The real problen is that our world without walls does not operate according to rules that are perceived by all or by most as being stable, democratic or fair. By reasons of being global, the viruses of financial or economic malfunction can spread quickly and affect all. By virtue of the mechanisms that reinforce the power of those who are already powerful, interests and concerns which are weak or have reduced economic leverage find themselves increasingly marginalised. The conclusion that cultural diversity and regional autonomy are hardly sustainable over the medium to long term under such conditions cannot in my view, be discarded.

So what is the challenge?

A COHERENT AND EFFECTIVE MORAL DIMENSION

The legitimacy of our world without walls as we know it today, cannot be taken for granted. It is not enough to proclaim that globalisation cannot be reversed. Perhaps it can; but even if not, globalisation can become compatible with the rise of new walls… for sure, in the way by which minds are manipulated and controlled, both by the defenders of our “world without walls”, and by its critics or foes.

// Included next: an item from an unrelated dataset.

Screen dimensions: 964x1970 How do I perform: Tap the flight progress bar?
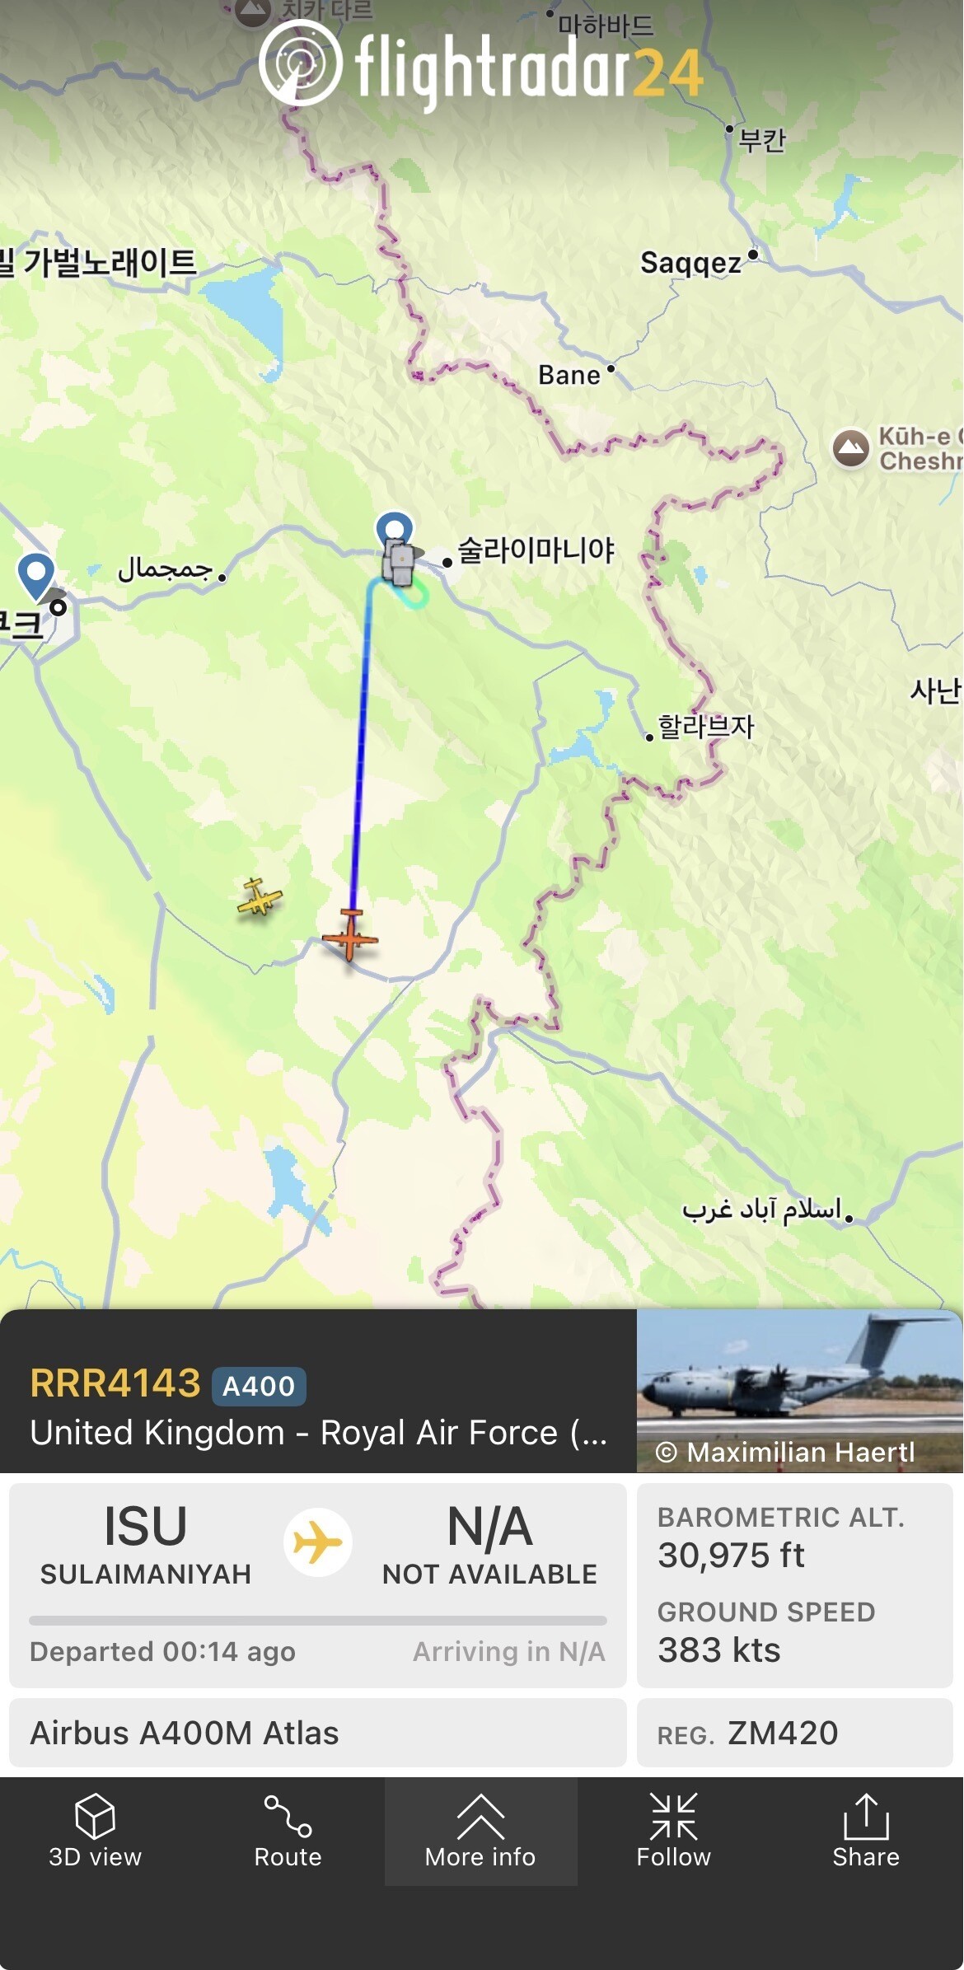coord(318,1621)

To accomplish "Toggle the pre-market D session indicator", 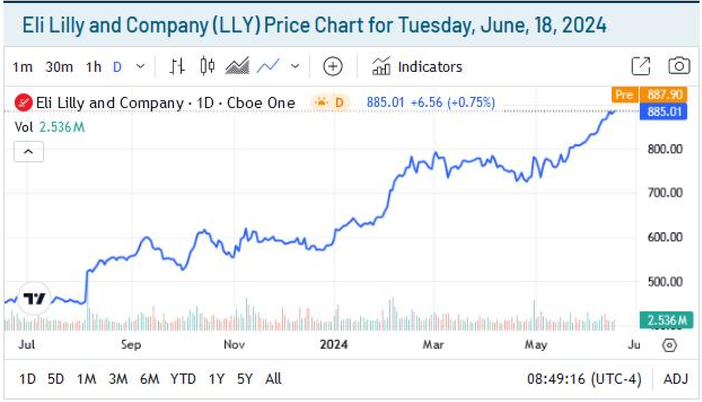I will click(330, 103).

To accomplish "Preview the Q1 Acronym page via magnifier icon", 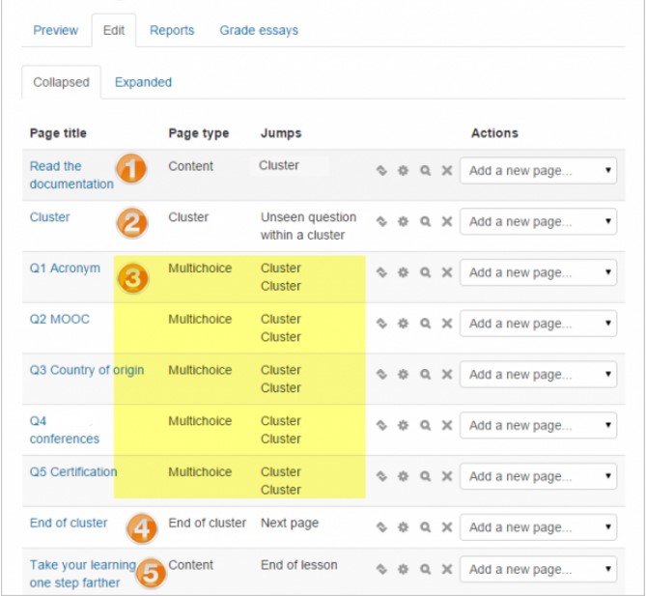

One should perhaps therefore start from the point that it is crucial to sustain our world without walls along with the globalisation it characterised, for so long as it remains legitimate. For so long as it has a coherent and effective moral dimension. For so long as it comes under a rule of law, that applies equally to all. For so long as it holds the prospect of an international order, based on the rule of law, that is socially just. It is a huge agenda, but perhaps issues of global governance should not be shirked for much longer.

Meanwhile too, legitimacy could derive from positive measures to sustain cultural diversity and regional autonomy. This can only happen in the medium term if the promotion of competitive market forces is somehow subjected to an equitable division of labour according to fair rules that respect the principles of human rights and social justice.

True, such an approach would entail new economic and financial costs that are today factored out of the equation. They are carried as human costs which feature on no corporate balance sheet.

Even a world without walls becomes open to threats and collapse – like a world with walls – if it lacks a conscience that reflects on issues of justice and fair treatment for all. Without that conscience, and then the will to implement the findings of its reflections, a world without walls too might become undesirable.

Perhaps we will need a recharge of the popular spirit that led to the collapse of the Berlin Wall twenty years ago, in order to renew the commitment towards real liberty and free personal existence that defines what is best in the human condition. The ultimate goal then would be to make our world without walls a truly better place for the entire human race.